That the world has moved on since then, during which the British have left India, Imperial China is now the People's Republic of China, and realities have altered, seems not to have registered with Beijing.
The Indian Foreign Ministry pointed out on 30 June 2017, that the Special Representatives of both India and China had reached agreement in the year 2012 that the tri-junction boundary points between India, China and third countries would be finalised in consultation with the concerned countries.
So, China is choosing to base its claims over territory on a 127-year old convention which primarily dealt with the manner in which tea, and other goods would be traded between British India and Imperial China, while completely ignoring the understanding it reached with India just five years ago.
The developments in the Doklam Plateau area have occupied premium space in Chinese media for nearly a month, and have consistently featured in the statements of the spokespersons of the Chinese Ministry of Foreign Affairs. The nub of such media coverage has moved on from asserting China's claims, to something more aggressive and jingoistic, with more recent coverage talking of possible war, and reminding India of the short war of 1962, the scars of which many Indians continue to carry to this day.

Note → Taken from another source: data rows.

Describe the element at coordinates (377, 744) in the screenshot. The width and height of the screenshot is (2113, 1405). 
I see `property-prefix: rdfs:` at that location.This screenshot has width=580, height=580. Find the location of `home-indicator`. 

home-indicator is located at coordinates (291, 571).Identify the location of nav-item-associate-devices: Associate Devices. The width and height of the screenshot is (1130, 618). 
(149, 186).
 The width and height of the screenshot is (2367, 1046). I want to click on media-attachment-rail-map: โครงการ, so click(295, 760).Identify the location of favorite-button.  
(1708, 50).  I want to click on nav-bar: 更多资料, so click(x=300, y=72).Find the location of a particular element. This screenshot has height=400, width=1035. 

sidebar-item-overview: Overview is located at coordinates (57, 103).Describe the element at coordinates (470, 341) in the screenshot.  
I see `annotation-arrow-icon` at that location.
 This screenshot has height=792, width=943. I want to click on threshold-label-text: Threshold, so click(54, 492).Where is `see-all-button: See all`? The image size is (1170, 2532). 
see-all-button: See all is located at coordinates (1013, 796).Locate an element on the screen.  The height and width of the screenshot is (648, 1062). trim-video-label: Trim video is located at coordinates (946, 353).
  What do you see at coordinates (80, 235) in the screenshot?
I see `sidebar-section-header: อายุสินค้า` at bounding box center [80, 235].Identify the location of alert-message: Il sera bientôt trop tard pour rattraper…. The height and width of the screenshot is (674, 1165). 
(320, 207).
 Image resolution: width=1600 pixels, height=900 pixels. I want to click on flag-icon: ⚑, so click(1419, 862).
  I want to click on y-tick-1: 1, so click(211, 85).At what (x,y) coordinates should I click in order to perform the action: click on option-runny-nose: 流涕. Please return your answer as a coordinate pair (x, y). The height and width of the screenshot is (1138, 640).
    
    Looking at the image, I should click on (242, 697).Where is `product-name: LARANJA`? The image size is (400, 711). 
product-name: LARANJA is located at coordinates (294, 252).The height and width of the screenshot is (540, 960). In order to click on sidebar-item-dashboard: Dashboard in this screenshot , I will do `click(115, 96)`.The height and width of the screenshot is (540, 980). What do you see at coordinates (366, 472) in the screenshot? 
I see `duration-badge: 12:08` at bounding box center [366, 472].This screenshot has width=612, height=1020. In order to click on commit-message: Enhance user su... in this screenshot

In all this, the smallest voice has been of Bhutan, which is the rightful owner of the area where China has built a road, and in whose support the Indian Army has deployed its troops. China and Bhutan do not have diplomatic relations, and China seems to be using this current episode to try and force not only a boundary resolution with Bhutan, but also coerce that small country into accepting a diplomatic relationship that it does not desire at this point of time.